◆ WHAT THE TASK REQUIRES:
Write out the data exactly as given, dropping every picture.
- Opening Delimiter -
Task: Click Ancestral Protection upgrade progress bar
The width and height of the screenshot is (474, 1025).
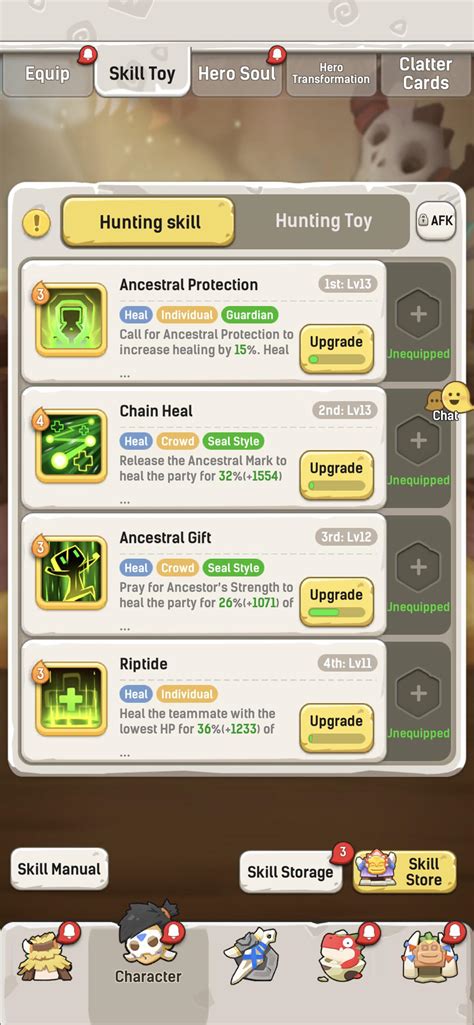Action: pos(336,360)
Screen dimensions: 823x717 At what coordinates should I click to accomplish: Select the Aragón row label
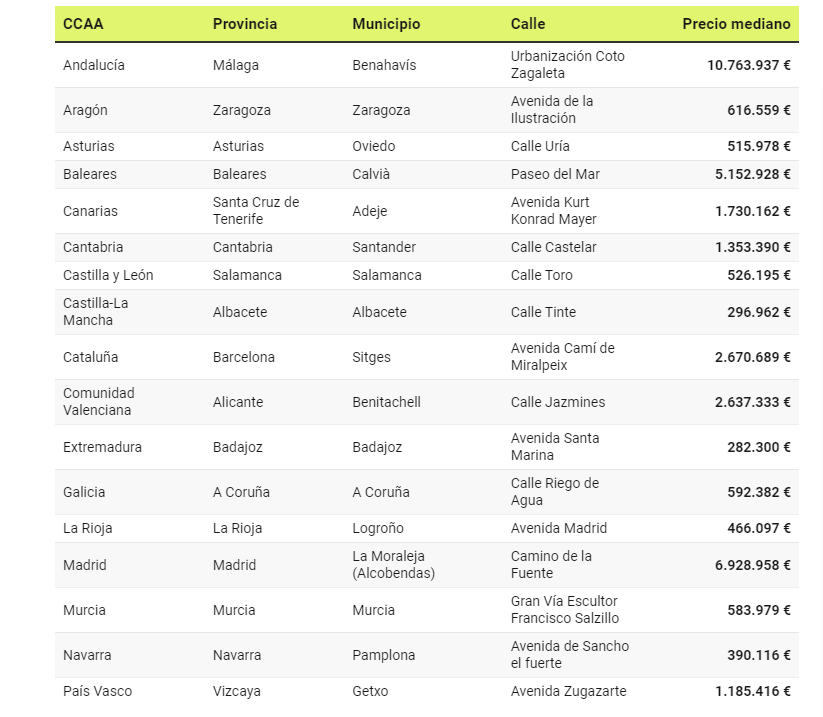pos(85,110)
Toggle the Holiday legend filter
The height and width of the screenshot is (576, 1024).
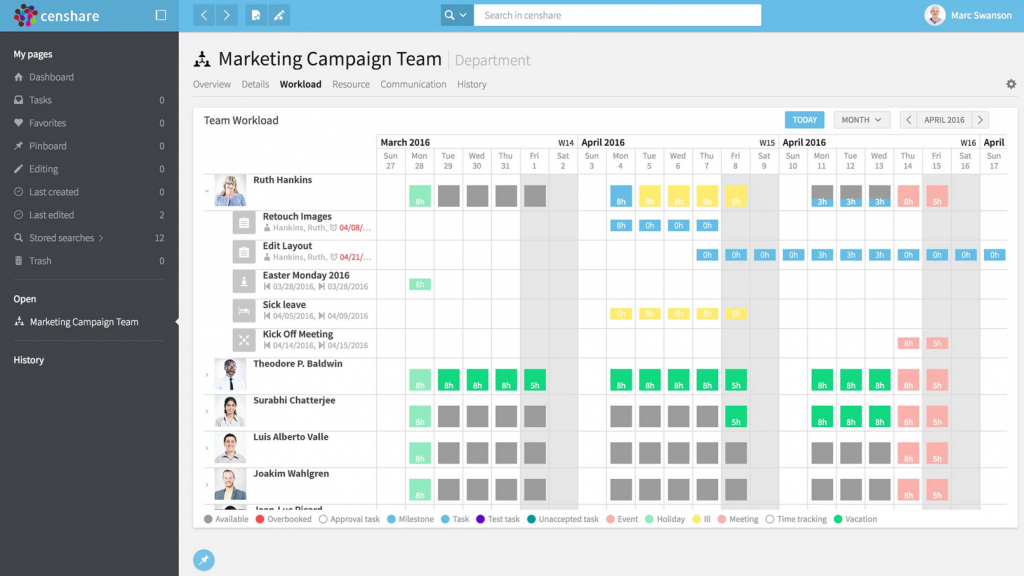click(650, 519)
- Closing Delimiter -
◆ WORKED SOLUTION:
Task: Click Ancestral Protection upgrade progress bar
The width and height of the screenshot is (474, 1025).
Action: pos(336,360)
Screen dimensions: 823x717 At what coordinates should I click to accomplish: Select the Aragón row label
pos(85,110)
Toggle the Holiday legend filter
The height and width of the screenshot is (576, 1024).
click(650, 519)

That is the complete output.